Return, exactly and with nothing added, the line with "1410x612 pixels." together with all lines after it through the end of the data below. No pictures belong in the copy.

**EXERCISE DATA**
------------------------------------------------------------

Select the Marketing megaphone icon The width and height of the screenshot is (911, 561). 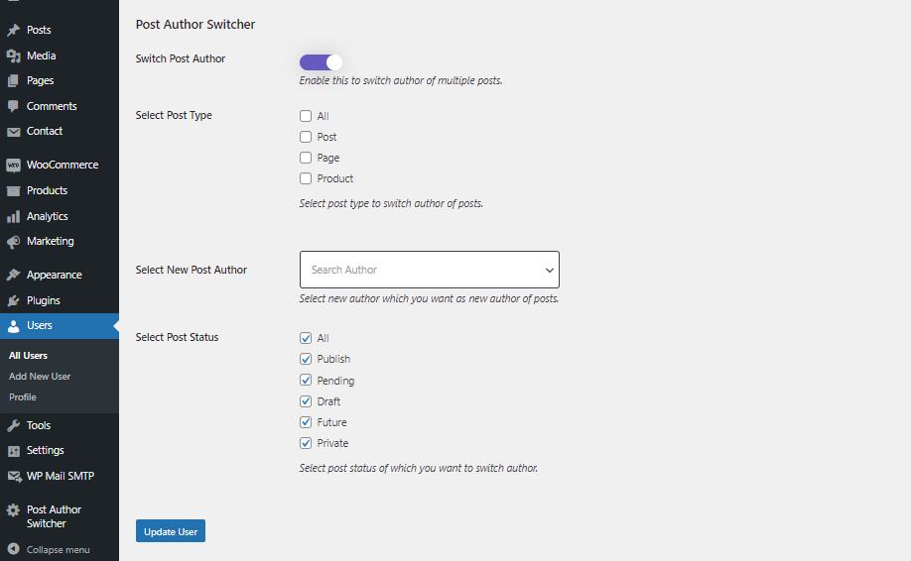(13, 241)
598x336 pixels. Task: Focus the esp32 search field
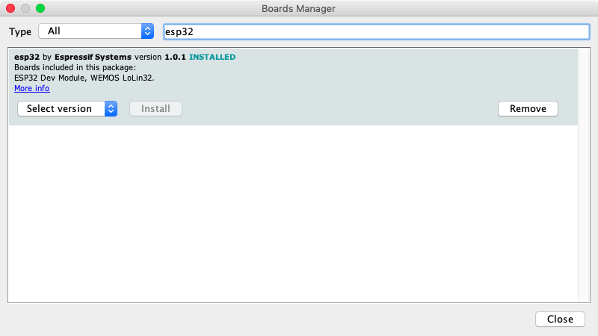pyautogui.click(x=376, y=31)
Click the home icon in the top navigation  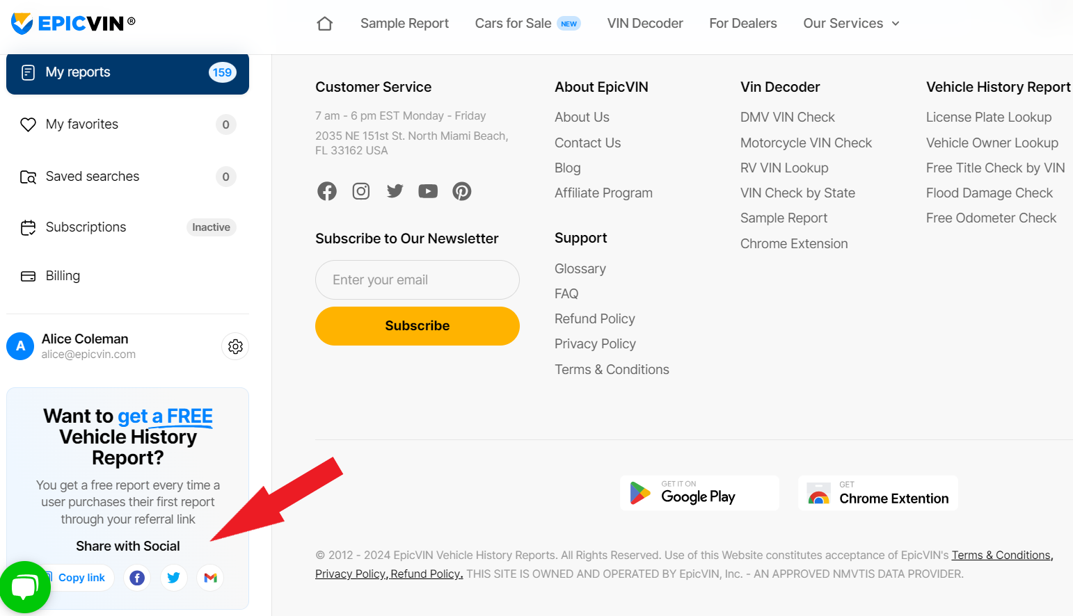tap(324, 24)
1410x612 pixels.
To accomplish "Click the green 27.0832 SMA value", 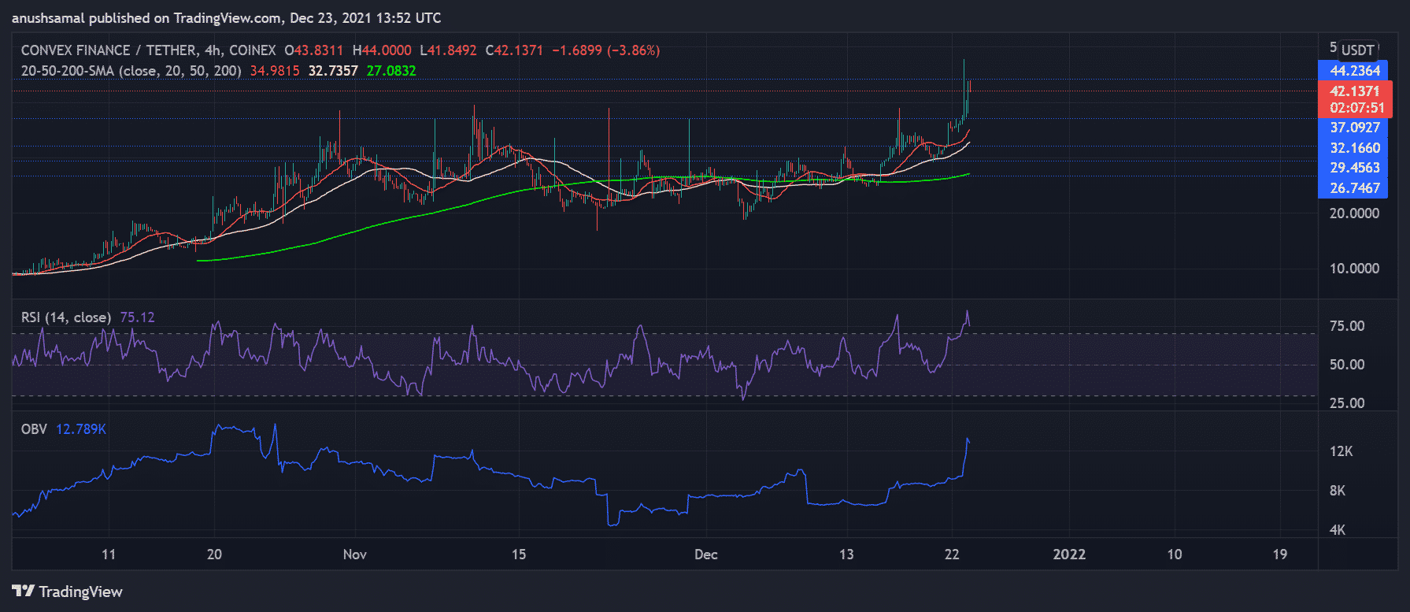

------------------------------------------------------------

**WRITTEN ANSWER**
1410x612 pixels.
To accomplish "Click the green 27.0832 SMA value", 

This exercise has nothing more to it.